The number of common prime factors 60, 75, and 105 are:
A. 2
B. 3
C. 4
D. 5

Answer 1

Hint: Here, we have to find the number of common prime factors of 60, 75, and 105. For that, we will first prime factorize all the three given numbers separately and then we will write their prime factors. Then we will see which of the factors are common to all three of them and then we will count the number of common prime factors. Hence, we will get our answer.

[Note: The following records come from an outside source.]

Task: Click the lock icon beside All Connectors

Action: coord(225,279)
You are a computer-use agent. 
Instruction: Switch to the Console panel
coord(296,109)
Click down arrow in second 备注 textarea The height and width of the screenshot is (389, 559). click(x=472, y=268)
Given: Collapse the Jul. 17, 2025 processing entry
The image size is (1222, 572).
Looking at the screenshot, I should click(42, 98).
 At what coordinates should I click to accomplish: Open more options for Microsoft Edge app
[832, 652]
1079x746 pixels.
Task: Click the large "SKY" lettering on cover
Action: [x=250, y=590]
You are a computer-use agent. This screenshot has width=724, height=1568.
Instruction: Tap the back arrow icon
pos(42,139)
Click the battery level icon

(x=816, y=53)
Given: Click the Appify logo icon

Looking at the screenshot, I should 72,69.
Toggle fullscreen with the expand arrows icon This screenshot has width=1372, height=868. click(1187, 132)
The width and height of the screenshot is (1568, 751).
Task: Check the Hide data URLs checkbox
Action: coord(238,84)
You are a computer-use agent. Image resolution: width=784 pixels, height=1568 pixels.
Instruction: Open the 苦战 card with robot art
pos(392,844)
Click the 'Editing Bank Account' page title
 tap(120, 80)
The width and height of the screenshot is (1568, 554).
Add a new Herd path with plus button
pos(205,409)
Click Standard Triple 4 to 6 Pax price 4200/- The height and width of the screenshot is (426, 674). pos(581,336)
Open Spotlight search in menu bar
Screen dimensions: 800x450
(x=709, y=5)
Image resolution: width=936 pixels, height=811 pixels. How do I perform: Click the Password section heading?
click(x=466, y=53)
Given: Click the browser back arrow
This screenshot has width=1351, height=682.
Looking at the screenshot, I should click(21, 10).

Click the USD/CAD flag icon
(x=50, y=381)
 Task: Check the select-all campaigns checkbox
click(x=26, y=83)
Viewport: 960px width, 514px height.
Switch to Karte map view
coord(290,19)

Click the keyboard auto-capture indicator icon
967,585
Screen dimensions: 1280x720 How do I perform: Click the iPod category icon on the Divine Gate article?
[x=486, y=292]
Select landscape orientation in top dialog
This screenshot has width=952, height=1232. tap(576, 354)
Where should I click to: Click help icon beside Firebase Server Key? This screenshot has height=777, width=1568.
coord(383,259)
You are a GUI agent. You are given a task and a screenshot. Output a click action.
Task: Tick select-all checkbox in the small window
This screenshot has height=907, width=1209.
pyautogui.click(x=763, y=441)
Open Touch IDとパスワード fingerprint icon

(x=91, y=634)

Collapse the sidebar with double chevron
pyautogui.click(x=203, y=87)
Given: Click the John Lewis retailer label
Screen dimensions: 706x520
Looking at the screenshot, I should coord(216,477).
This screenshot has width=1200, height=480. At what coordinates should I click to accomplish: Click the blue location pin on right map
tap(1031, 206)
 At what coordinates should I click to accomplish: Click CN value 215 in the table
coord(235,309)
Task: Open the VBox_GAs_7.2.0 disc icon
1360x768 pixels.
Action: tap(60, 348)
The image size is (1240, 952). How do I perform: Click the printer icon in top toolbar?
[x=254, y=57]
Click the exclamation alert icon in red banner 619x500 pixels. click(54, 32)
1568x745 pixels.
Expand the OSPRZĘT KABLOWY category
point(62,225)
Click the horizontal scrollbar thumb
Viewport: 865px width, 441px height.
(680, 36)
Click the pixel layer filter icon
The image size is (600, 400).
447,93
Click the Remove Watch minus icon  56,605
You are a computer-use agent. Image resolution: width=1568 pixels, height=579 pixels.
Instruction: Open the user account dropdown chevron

Complete step-by-step solution:
We here have to find the number of common prime factors of 60, 75, and 105.
For this, we will prime factorize all these three numbers separately.
We will first prime factorize 60. It is done as follows:
$\begin{array}{rl}& 2|\underset{―}{60}\\ & 2|\underset{―}{30}\\ & 3|\underset{―}{15}\\ & 5|\underset{―}{5}\\ & 1|\underset{―}{1}\end{array}$
Thus, we can write 60 as:
$60=2\times 2\times 3\times 5$
Hence, 60 has 3 prime factors- 2, 3 and 5.
Now, we will prime factorize 75. It is done as follows:
$\begin{array}{rl}& 3|\underset{―}{75}\\ & 5|\underset{―}{25}\\ & 5|\underset{―}{5}\\ & 1|\underset{―}{1}\end{array}$
Thus, we can write 70 as:
$70=3\times 5\times 5$
Hence, 70 has 2 prime factors- 3 and 5.
So far we can see that 60 and 75 has two common prime factors- 3 and 5. Now we will prime factorize 105 to see which of these two common prime factors of 60 and 75 is common with 105 too.
Prime factorization of 105 is shown as follows:
$\begin{array}{rl}& 3|\underset{―}{105}\\ & 5|\underset{―}{35}\\ & 7|\underset{―}{7}\\ & 1|\underset{―}{1}\end{array}$
Thus, we can write 105 as:
$105=3\times 5\times 7$
Hence, 105 has 3 prime factors- 3, 5 and 7.
Now, we can see that out of these 3 factors of 105, 3 and 5 are common with that of 60 and 75.
Thus, we can say that 60, 75 and 105 have 2 common prime factors, namely, 3 and 5.
Hence, option (A) is the correct option.

Note: We also factorize two or more numbers together but it won’t work in this question as we need the exact amount of prime factors of all the three numbers here to compare and see the common factors. Thus, we prime factorize the numbers separately in this question to obtain the right answer.